[THE INPUT — start]

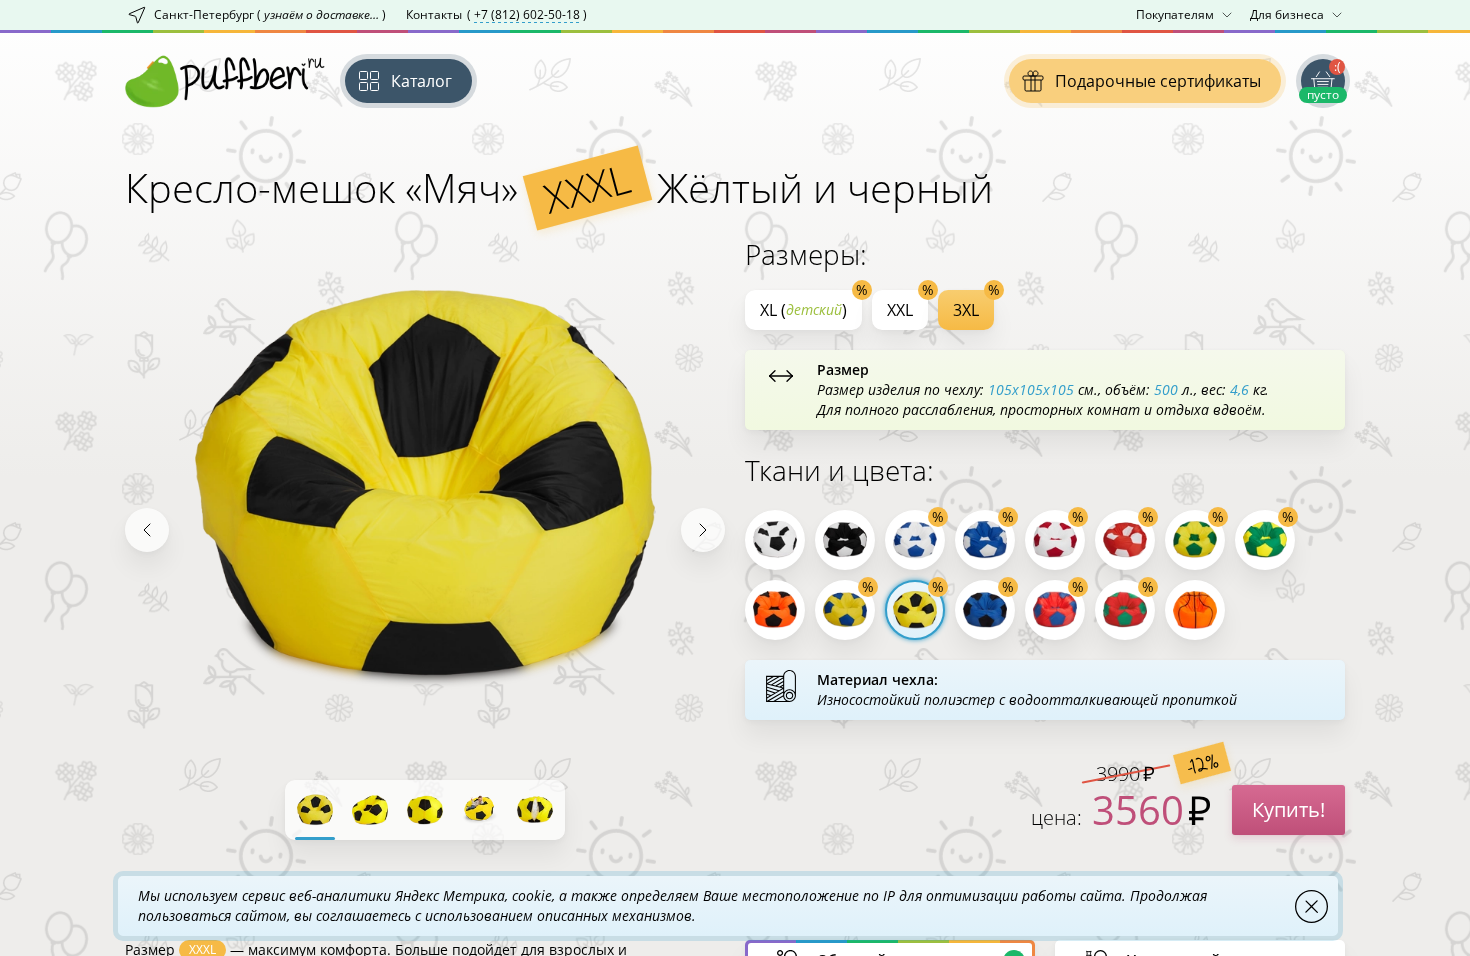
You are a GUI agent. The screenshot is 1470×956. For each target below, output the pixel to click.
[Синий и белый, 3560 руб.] (985, 540)
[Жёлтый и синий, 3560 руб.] (845, 610)
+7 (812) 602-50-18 (527, 15)
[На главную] (225, 81)
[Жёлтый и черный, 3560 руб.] (915, 610)
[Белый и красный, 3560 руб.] (1055, 540)
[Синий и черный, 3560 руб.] (985, 610)
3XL (966, 310)
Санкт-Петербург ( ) (270, 14)
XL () (803, 310)
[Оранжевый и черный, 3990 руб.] (775, 610)
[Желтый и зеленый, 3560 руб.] (1195, 540)
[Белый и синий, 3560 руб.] (915, 540)
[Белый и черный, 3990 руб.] (775, 540)
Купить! (1288, 809)
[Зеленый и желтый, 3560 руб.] (1265, 540)
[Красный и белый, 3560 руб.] (1125, 540)
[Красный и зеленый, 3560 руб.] (1125, 610)
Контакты (496, 14)
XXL (900, 310)
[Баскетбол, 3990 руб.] (1195, 610)
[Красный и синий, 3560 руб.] (1055, 610)
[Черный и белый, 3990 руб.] (845, 540)
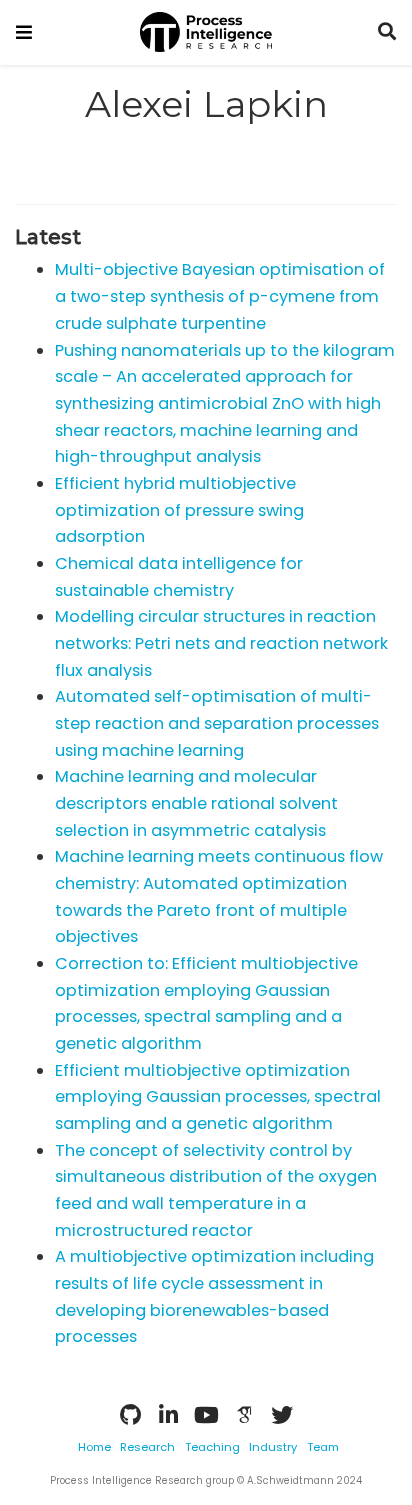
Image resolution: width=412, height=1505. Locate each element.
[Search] (387, 32)
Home (94, 1447)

[THE INPUT — finish]

> _TRY IT_
Your copy must start at the line that holds "XXL (900, 310)" and end at the last line of the data, both included; it must contain no pictures.

> _RESULT_
XXL (900, 310)
[Баскетбол, 3990 руб.] (1195, 610)
[Красный и синий, 3560 руб.] (1055, 610)
[Черный и белый, 3990 руб.] (845, 540)
Image resolution: width=412, height=1505. Locate each element.
[Search] (387, 32)
Home (94, 1447)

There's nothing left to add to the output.